One of the most exciting projects I have worked on is the development of a tool for optimizing the exploration portfolio. This proposes the optimal selection of petroleum prospects to maximize profit within set constraints, such as budget. By using this tool, we can optimize the selection, timing and the level of investment of each prospect.

 

I am currently an engineering student at Telecom Bretagne, having previously obtained a License (equivalent to a Bachelor’s degree) in Statistics and Stochastic Simulation at the University of Bretagne Occidentale, in parallel with my engineering course. After a gap year, I intend to focus my studies on Applied Mathematics, specializing in Data Science.

 

What I like most about my internship at Total is the opportunity to work on important subjects tackling real business problems – as an intern, I am considered a full member of the team. After some initial training, I was quickly assigned to projects with high added value for the business. I benefit from regular feedback from my team and learn every day from the very competent people around me.

 

I started to be interested in Data Science, without having previously had the opportunity to apply it to real business problems. Participating in the Total Data Challenge competition was a good opportunity for me to apply and enrich my knowledge. This is a competition organized by Total’s Group Data Officer and Chief Digital Officer and the goal is to promote a Data Driven culture within the group and identify people interested in this field.

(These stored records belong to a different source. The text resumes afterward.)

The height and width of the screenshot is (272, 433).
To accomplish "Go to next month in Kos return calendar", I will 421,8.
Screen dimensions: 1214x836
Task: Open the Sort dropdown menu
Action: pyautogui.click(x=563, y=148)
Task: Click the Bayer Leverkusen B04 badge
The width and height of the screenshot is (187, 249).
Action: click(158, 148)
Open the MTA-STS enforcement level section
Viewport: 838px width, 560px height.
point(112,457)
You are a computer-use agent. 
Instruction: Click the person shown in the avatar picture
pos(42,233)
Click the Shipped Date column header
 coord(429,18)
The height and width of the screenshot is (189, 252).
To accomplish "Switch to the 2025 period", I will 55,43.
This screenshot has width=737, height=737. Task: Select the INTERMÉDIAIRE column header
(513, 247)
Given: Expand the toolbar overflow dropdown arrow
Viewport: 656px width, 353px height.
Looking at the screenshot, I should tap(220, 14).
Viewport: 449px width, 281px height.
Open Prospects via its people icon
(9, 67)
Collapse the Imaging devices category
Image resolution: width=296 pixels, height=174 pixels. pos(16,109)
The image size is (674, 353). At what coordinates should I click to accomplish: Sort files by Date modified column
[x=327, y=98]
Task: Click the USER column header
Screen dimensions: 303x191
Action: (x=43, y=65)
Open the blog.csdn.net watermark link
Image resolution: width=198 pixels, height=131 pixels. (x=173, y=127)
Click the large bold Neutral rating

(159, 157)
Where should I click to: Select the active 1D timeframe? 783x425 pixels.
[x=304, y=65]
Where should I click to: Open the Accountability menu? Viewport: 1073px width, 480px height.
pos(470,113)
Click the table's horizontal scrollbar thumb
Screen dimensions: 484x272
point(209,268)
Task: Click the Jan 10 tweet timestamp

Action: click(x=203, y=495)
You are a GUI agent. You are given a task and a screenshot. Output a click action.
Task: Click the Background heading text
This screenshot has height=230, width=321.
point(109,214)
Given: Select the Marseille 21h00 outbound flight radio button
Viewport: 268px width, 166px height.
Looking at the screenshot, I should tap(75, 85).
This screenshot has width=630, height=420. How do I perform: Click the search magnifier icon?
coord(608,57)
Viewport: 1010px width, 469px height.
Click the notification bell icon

Nearly 250 employees of different levels of experience went head to head over the 3-month Challenge, to solve 3 problems in Marketing, Production and Refining.

 

To give an example, the Marketing challenge involved constructing a forecasting model to estimate the national demand for fuel oil in each French department over a 15-day horizon. A large part of the work was cleaning, visualizing and organizing the data in order to obtain the maximum insight, before we started modelling. This step requires some knowledge on the classical algorithms of machine learning and statistics.